The problem:
Find every line of the records that has "header" and return it.

Data:
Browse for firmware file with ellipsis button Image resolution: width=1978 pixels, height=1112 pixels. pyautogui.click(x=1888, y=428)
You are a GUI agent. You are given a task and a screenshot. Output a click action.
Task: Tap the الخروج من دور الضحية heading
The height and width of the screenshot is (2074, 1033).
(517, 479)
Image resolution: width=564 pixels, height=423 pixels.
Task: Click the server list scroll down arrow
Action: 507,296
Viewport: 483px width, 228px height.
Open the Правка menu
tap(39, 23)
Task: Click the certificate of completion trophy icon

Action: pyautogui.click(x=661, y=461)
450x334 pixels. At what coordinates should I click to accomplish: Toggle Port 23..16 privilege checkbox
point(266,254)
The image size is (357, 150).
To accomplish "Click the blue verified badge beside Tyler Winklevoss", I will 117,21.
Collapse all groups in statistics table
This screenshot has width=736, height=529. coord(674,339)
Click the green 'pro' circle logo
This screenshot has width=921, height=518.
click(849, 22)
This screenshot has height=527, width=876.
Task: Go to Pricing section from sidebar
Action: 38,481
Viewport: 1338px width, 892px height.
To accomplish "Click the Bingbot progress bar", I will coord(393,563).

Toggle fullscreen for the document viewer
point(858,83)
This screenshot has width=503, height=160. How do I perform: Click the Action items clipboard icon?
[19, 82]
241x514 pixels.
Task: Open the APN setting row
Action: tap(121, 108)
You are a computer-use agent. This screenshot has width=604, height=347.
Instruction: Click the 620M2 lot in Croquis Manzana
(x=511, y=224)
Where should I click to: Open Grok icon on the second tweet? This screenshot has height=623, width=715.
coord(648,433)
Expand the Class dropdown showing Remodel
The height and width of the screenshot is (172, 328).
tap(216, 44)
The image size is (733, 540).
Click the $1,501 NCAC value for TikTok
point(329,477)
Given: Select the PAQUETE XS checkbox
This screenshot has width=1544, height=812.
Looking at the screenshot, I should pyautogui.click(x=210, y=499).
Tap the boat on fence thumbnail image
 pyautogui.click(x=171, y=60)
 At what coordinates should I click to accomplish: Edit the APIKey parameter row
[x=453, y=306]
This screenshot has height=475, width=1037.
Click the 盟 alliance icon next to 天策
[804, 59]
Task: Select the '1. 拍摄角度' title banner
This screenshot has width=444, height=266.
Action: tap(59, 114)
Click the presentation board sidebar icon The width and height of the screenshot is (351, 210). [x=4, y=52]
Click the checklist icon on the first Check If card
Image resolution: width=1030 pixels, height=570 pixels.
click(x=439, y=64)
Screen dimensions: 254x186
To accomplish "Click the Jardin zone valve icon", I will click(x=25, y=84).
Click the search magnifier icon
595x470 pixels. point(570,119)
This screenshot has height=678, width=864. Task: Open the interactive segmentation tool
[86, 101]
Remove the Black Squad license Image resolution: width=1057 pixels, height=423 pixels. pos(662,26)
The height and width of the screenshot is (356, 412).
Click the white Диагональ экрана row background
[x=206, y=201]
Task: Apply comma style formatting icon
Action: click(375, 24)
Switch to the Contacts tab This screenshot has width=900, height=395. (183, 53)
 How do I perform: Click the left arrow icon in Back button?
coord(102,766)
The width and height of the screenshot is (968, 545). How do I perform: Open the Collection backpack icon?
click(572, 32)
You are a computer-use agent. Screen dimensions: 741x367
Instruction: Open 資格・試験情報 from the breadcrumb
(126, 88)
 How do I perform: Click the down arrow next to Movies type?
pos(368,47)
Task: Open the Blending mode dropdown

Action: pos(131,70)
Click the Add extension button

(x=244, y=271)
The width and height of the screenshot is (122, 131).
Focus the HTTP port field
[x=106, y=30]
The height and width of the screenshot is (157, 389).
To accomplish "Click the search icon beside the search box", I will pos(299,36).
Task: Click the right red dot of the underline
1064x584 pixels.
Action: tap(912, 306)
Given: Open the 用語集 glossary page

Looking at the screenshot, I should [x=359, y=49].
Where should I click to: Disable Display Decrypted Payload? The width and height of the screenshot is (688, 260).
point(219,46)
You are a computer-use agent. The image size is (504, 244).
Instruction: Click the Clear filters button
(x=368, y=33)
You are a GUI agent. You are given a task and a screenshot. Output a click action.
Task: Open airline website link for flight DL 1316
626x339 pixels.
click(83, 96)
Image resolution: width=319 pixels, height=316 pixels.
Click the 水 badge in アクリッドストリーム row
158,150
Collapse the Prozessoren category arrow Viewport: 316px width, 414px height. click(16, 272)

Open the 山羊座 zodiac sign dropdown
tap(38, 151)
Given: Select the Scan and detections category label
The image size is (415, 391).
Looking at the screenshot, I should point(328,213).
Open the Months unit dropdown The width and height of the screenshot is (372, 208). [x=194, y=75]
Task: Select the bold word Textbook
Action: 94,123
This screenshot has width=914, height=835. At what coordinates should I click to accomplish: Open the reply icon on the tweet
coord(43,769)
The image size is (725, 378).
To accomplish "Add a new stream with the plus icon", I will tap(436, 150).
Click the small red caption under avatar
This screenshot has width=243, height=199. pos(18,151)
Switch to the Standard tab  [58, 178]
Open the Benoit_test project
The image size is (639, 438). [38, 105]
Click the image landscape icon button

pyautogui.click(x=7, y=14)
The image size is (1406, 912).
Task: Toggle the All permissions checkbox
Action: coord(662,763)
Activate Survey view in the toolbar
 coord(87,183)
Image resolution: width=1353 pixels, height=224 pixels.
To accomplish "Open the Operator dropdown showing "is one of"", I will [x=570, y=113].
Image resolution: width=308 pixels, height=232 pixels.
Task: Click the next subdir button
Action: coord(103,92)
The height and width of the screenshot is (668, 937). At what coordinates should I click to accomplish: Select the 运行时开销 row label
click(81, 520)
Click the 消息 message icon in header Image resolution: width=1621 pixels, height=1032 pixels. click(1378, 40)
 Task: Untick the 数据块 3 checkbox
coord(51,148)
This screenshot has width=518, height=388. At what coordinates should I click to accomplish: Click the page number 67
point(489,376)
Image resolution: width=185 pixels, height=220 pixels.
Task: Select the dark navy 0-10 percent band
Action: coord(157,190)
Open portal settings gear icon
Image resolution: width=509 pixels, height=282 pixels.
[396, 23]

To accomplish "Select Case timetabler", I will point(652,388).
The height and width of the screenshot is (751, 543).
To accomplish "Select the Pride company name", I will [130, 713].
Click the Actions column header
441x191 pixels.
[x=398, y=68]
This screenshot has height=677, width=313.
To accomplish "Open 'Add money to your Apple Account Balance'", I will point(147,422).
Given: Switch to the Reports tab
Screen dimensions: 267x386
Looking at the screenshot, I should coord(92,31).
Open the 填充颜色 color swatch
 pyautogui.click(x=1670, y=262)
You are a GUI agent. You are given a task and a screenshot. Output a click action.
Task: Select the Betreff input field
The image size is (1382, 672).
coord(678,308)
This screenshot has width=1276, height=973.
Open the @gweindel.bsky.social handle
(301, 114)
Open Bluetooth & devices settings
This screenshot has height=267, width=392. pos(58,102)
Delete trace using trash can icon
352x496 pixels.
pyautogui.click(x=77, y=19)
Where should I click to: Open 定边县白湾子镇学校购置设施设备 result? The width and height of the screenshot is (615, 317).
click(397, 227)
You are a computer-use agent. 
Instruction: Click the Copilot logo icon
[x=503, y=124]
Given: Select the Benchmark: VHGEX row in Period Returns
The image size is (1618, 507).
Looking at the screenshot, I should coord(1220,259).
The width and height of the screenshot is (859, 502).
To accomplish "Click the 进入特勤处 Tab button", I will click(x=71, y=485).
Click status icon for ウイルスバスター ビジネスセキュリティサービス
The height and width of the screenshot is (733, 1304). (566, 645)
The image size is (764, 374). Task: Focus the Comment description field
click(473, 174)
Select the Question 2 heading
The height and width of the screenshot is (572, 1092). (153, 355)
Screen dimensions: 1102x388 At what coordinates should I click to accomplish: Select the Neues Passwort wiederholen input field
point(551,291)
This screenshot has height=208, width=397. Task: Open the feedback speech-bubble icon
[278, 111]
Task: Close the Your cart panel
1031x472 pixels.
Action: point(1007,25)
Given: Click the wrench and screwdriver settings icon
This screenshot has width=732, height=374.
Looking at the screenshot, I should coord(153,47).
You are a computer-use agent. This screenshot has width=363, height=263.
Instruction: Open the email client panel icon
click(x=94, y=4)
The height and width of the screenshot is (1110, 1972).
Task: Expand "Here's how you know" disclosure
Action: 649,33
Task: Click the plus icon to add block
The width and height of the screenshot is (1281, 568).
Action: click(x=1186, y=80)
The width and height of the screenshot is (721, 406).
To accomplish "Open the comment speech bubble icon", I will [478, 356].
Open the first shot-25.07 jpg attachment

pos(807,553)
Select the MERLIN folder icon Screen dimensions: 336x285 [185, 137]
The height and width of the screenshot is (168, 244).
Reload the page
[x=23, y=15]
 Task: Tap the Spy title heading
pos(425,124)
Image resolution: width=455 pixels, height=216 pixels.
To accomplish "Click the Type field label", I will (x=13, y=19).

Exercise output:
Click the 消息 message icon in header Image resolution: width=1621 pixels, height=1032 pixels. click(1378, 40)
Click the Actions column header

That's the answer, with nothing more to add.